§ **BRIEF**: Starting with the line containing "Select the Location input field" and going on through the last line of the entries, output those lines as a Markdown table with the columns "Number" and "Line", skipping any blank lines.

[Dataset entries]
#####

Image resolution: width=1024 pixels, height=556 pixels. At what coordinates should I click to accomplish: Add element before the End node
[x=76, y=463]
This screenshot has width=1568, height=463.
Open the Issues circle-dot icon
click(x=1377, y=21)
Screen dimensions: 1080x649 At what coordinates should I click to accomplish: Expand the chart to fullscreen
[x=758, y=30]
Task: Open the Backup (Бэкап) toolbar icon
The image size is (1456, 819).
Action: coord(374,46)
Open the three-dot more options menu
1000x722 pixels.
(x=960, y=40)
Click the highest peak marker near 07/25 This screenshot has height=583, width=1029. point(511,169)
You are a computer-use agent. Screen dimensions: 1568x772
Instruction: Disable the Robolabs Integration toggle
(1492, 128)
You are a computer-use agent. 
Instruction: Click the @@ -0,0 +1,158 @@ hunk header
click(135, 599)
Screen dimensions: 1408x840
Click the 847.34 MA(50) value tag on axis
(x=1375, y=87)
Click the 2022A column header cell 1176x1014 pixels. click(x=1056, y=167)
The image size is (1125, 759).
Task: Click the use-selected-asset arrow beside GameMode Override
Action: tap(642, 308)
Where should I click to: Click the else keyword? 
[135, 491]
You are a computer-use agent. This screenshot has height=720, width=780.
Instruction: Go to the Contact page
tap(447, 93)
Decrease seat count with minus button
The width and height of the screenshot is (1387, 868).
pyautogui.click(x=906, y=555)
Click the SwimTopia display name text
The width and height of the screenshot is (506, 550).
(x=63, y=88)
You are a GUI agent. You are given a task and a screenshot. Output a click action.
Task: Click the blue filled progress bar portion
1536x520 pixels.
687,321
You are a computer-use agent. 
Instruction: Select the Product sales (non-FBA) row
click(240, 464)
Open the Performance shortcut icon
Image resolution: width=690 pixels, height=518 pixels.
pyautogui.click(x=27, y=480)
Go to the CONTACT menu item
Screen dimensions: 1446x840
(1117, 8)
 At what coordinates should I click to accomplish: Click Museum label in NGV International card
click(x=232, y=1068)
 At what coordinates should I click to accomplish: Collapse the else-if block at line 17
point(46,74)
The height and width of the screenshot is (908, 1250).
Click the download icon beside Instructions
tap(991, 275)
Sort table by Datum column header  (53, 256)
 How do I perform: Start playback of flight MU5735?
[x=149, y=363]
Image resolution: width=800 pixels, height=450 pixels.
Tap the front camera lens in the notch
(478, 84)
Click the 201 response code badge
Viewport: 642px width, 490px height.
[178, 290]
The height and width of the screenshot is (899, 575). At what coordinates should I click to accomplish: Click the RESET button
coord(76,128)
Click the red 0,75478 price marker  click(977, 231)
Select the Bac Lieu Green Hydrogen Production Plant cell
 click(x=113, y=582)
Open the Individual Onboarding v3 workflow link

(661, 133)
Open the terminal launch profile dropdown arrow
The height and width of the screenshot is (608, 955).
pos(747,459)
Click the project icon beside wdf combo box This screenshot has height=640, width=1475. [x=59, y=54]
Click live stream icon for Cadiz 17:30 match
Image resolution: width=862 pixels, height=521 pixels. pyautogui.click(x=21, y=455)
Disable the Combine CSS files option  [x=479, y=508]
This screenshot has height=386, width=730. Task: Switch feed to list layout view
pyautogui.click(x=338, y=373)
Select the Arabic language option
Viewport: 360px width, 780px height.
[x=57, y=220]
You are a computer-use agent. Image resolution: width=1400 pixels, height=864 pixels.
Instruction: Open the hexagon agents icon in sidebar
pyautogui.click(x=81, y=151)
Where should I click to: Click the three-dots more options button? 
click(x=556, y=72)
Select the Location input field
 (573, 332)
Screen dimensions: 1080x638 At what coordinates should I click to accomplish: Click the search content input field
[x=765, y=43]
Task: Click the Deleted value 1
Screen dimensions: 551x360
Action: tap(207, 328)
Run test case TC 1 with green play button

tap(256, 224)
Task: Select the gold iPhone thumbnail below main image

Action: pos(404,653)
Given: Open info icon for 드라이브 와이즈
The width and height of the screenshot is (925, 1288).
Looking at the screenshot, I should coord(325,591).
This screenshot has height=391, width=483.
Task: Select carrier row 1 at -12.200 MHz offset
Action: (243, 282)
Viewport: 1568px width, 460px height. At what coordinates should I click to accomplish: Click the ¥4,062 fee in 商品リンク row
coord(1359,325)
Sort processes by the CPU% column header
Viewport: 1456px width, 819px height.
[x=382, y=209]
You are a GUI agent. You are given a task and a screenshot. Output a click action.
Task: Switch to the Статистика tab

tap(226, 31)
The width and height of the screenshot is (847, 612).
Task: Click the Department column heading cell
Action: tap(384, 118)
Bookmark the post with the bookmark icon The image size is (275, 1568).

#####

§ **SOLUTION FOR THIS TASK**:
| Number | Line |
|---|---|
| 1 | Select the Location input field |
| 2 |  (573, 332) |
| 3 | Screen dimensions: 1080x638 At what coordinates should I click to accomplish: Click the search content input field |
| 4 | [x=765, y=43] |
| 5 | Task: Click the Deleted value 1 |
| 6 | Screen dimensions: 551x360 |
| 7 | Action: tap(207, 328) |
| 8 | Run test case TC 1 with green play button |
| 9 | tap(256, 224) |
| 10 | Task: Select the gold iPhone thumbnail below main image |
| 11 | Action: pos(404,653) |
| 12 | Given: Open info icon for 드라이브 와이즈 |
| 13 | The width and height of the screenshot is (925, 1288). |
| 14 | Looking at the screenshot, I should coord(325,591). |
| 15 | This screenshot has height=391, width=483. |
| 16 | Task: Select carrier row 1 at -12.200 MHz offset |
| 17 | Action: (243, 282) |
| 18 | Viewport: 1568px width, 460px height. At what coordinates should I click to accomplish: Click the ¥4,062 fee in 商品リンク row |
| 19 | coord(1359,325) |
| 20 | Sort processes by the CPU% column header |
| 21 | Viewport: 1456px width, 819px height. |
| 22 | [x=382, y=209] |
| 23 | You are a GUI agent. You are given a task and a screenshot. Output a click action. |
| 24 | Task: Switch to the Статистика tab |
| 25 | tap(226, 31) |
| 26 | The width and height of the screenshot is (847, 612). |
| 27 | Task: Click the Department column heading cell |
| 28 | Action: tap(384, 118) |
| 29 | Bookmark the post with the bookmark icon The image size is (275, 1568). |